___ Records for this task

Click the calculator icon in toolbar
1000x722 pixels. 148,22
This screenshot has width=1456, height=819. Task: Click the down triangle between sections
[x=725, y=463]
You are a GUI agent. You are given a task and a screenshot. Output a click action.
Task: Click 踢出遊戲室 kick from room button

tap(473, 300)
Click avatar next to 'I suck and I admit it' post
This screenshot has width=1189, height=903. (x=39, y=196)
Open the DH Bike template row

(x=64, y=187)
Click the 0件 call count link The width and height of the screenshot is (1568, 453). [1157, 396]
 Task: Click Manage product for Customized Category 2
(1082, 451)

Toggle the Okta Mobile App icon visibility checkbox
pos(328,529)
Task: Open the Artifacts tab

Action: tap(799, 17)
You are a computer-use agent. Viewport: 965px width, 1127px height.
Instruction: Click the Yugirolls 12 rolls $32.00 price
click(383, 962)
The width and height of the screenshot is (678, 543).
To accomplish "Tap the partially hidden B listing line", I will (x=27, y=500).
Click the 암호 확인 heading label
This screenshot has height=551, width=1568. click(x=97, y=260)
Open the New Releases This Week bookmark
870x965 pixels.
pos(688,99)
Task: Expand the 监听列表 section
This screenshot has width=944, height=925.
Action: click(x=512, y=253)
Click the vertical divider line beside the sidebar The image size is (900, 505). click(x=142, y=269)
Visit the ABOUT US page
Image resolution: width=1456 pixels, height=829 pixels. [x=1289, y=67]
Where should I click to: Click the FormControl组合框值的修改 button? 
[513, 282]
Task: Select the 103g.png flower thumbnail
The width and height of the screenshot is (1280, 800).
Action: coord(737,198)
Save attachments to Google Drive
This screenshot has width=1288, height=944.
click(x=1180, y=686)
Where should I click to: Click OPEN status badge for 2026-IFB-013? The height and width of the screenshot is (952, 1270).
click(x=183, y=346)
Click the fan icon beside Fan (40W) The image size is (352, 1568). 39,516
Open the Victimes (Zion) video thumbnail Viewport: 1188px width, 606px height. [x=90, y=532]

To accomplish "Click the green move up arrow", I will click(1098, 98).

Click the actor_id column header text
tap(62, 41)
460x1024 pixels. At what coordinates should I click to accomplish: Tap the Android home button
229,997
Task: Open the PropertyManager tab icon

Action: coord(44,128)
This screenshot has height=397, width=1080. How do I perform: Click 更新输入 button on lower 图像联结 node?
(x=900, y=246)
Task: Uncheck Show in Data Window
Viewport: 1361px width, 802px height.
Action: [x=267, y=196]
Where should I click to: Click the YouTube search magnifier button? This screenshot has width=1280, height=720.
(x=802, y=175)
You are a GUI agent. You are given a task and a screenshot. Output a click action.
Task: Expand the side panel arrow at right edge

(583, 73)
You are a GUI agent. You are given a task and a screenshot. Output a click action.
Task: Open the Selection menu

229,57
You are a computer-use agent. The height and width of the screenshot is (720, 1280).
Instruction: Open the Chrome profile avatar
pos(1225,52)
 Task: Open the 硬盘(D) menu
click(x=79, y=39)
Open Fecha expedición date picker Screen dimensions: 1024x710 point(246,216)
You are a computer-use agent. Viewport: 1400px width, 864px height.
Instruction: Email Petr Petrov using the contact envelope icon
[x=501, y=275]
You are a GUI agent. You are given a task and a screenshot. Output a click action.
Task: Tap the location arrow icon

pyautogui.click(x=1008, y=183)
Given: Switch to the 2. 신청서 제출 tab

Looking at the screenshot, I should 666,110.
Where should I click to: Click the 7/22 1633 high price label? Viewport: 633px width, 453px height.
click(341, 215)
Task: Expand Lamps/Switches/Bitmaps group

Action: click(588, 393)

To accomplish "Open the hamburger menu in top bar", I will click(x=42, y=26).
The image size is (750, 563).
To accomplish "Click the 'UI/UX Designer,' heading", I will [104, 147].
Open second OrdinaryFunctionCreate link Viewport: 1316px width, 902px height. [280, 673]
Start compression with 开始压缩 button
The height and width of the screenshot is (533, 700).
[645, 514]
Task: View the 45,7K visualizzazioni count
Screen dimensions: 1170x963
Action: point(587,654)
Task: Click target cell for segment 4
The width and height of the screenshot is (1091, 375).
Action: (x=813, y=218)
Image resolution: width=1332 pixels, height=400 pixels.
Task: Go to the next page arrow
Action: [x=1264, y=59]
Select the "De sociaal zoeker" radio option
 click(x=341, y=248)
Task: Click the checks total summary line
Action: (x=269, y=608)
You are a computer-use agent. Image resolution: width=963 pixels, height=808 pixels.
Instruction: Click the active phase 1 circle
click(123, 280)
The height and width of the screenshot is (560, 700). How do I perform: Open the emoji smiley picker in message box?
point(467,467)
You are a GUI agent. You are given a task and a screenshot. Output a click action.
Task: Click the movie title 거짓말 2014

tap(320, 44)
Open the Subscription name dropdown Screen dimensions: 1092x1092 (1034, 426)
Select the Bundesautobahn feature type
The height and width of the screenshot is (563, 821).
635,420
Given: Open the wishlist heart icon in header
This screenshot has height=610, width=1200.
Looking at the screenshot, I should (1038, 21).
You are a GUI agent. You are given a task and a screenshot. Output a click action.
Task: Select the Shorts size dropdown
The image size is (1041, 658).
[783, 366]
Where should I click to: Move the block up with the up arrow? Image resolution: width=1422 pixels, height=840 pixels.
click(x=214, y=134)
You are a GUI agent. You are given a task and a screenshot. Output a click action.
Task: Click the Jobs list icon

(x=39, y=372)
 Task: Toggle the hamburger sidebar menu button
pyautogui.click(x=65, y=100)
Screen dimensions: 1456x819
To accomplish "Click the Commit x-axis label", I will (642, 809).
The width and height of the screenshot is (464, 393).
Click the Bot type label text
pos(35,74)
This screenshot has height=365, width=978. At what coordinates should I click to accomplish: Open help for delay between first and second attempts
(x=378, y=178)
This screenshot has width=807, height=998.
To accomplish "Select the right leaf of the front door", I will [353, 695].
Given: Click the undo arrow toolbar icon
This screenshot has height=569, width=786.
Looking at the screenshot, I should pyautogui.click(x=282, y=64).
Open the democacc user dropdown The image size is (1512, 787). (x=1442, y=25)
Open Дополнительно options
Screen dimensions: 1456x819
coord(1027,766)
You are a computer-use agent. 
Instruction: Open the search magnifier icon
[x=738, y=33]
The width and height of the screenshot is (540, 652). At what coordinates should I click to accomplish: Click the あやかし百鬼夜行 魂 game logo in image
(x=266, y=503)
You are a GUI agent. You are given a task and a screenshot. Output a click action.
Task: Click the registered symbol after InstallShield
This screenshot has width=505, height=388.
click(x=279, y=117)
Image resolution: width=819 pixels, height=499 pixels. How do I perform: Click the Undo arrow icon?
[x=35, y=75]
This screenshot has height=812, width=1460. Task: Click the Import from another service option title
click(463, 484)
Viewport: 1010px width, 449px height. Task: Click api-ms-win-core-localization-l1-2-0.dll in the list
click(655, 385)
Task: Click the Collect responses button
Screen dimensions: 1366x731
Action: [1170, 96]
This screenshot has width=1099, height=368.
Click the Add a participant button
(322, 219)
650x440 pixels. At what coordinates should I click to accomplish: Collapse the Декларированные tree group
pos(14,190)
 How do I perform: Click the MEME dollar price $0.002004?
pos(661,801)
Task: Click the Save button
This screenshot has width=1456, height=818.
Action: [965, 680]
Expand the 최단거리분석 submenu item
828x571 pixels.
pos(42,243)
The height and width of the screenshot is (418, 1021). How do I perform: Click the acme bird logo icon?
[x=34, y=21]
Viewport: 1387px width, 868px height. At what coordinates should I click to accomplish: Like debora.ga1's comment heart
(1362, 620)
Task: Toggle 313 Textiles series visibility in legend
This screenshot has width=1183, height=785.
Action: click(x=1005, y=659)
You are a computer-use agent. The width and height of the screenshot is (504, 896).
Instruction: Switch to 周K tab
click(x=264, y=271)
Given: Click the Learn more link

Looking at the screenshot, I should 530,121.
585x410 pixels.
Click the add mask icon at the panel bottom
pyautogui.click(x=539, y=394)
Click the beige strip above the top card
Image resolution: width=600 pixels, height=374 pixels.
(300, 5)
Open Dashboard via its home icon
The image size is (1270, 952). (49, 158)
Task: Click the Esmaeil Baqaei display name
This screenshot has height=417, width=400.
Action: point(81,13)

______

## Problem statement
Restate the records above verbatim up to and including the line containing "Click the fan".

## Reply to the exercise
Click the calculator icon in toolbar
1000x722 pixels. 148,22
This screenshot has width=1456, height=819. Task: Click the down triangle between sections
[x=725, y=463]
You are a GUI agent. You are given a task and a screenshot. Output a click action.
Task: Click 踢出遊戲室 kick from room button

tap(473, 300)
Click avatar next to 'I suck and I admit it' post
This screenshot has width=1189, height=903. (x=39, y=196)
Open the DH Bike template row

(x=64, y=187)
Click the 0件 call count link The width and height of the screenshot is (1568, 453). [1157, 396]
 Task: Click Manage product for Customized Category 2
(1082, 451)

Toggle the Okta Mobile App icon visibility checkbox
pos(328,529)
Task: Open the Artifacts tab

Action: tap(799, 17)
You are a computer-use agent. Viewport: 965px width, 1127px height.
Instruction: Click the Yugirolls 12 rolls $32.00 price
click(383, 962)
The width and height of the screenshot is (678, 543).
To accomplish "Tap the partially hidden B listing line", I will (x=27, y=500).
Click the 암호 확인 heading label
This screenshot has height=551, width=1568. click(x=97, y=260)
Open the New Releases This Week bookmark
870x965 pixels.
pos(688,99)
Task: Expand the 监听列表 section
This screenshot has width=944, height=925.
Action: click(x=512, y=253)
Click the vertical divider line beside the sidebar The image size is (900, 505). click(x=142, y=269)
Visit the ABOUT US page
Image resolution: width=1456 pixels, height=829 pixels. [x=1289, y=67]
Where should I click to: Click the FormControl组合框值的修改 button? 
[513, 282]
Task: Select the 103g.png flower thumbnail
The width and height of the screenshot is (1280, 800).
Action: coord(737,198)
Save attachments to Google Drive
This screenshot has width=1288, height=944.
click(x=1180, y=686)
Where should I click to: Click OPEN status badge for 2026-IFB-013? The height and width of the screenshot is (952, 1270).
click(x=183, y=346)
Click the fan icon beside Fan (40W) The image size is (352, 1568). 39,516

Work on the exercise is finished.